Pada kondisi pra-covid, pariwisata adalah tambang emas. Begitu kuat memangguk dolar. Dan hingga kini, belum satu pun negara yang memberikan ijin keluar dengan tujuan Bali. Penerbangan, travel agent, restauran, dan infrastruktur pendukung lain terpuruk. Dan masyarakat Bali, yang terbiasa makmur bergelimang, hari ini berlomba menjual aset.
Lalu pemerintah pusat merasa perlu full power menyangga agar kuat berdiri lagi. Ada wacana work from Bali. 25% Aparatur Sipil Negara (ASN) akan difasilitasi untuk berkantor di Bali dalam kurun waktu tertentu. Program ini diharapkan menjadi stimulan untuk industri pariwisata.
Ini bukan kebijakan yang pas. Pemerintah masih kesulitan untuk mengatur defisit APBN yang lebar, sehingga perjalanan dinas selayaknya dipangkas. Setidaknya butuh penjelasan secara gamblang. Tujuannya untuk memastikan anggaran negara yang digunakan dalam program ini bisa dikelola secara akuntabel.

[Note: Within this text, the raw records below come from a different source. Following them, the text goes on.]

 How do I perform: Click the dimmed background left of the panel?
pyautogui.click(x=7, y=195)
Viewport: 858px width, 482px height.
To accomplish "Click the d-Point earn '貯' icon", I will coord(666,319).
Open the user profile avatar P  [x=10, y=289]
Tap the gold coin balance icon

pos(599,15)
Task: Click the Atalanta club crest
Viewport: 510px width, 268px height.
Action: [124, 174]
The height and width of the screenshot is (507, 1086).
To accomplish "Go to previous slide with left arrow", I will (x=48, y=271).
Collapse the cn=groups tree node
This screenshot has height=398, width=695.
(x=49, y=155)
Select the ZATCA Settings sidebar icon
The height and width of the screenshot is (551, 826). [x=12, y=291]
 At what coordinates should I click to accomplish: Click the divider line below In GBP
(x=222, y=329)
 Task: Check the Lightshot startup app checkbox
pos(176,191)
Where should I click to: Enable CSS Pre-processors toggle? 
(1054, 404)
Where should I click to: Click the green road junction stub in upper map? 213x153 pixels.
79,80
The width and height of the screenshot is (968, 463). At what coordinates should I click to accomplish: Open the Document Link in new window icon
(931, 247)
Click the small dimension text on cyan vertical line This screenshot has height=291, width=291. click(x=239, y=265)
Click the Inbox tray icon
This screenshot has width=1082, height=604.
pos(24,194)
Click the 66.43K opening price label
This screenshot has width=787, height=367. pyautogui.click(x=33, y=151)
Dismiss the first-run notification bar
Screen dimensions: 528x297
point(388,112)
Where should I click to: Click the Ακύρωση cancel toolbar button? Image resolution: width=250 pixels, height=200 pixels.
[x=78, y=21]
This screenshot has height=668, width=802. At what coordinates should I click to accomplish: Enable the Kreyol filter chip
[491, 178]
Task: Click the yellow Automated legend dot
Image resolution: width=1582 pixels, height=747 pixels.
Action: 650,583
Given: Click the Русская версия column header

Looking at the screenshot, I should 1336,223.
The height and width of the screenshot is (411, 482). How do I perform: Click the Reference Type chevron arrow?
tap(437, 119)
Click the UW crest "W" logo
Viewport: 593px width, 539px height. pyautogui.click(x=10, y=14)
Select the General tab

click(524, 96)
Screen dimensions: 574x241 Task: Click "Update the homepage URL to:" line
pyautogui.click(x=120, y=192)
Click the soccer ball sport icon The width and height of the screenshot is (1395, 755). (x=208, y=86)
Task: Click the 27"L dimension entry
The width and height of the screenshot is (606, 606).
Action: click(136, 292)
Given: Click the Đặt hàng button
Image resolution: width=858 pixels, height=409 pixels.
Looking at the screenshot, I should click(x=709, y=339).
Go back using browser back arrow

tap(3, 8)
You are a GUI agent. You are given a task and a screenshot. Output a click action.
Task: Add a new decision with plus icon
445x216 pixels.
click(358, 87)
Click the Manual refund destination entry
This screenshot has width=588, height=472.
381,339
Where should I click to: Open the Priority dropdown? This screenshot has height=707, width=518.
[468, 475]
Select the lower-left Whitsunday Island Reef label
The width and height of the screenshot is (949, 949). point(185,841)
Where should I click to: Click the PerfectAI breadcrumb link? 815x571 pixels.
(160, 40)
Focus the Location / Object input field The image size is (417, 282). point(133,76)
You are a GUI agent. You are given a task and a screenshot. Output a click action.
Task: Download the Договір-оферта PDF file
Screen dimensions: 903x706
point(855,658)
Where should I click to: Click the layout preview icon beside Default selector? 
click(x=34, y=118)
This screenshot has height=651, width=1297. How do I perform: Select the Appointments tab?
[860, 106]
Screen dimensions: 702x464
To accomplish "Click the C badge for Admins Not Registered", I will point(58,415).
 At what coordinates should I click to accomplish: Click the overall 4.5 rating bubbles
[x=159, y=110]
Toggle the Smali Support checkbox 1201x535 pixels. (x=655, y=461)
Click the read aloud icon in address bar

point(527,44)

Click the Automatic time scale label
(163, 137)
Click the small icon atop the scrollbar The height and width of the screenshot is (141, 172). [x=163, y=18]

Sisi lain terlepas dari pro-kontra program ini, memberi pelajaran tentang penguatan lokalitas. Jika ada dinas pariwisata di Banyumas, bukan berarti terus membangun tempat pariwisata artifisial baru, tanpa konsep dan perencanaan yang Visibel. Pantai dan kehidupan adat budayanya, adalah selling point’ terkuat dalam mengundang turis. Pun didukung dengan infrastruktur memadai. Diskaritas mencolok dengan Banyumas, yang cenderung pegunungan dengan iklim sejuk.
Elok jika dalam situasi ini, berhenti bermimpi mengangguk pundi dari pariwisata. Kekayaan alam Banyumas sudah memberi ketenteraman yang luar biasa. Kalau pun terimbas, ekonomi kabupaten turun dalam angka maksimal 30%. Karena pencaharian penduduknya yang bertani, berdagang, PNS, dan karyawan swasta.
Komparasi dengan kondisi Bali, jauh lebih struggle Banyumas. Maka jangan berharap ada work from Banyumas. Karena itu hanya cara negara menangani kondisi yang sangat kritis.
Keseimbangan baru pun akan terjadi. Dunia belum (akan) kiamat.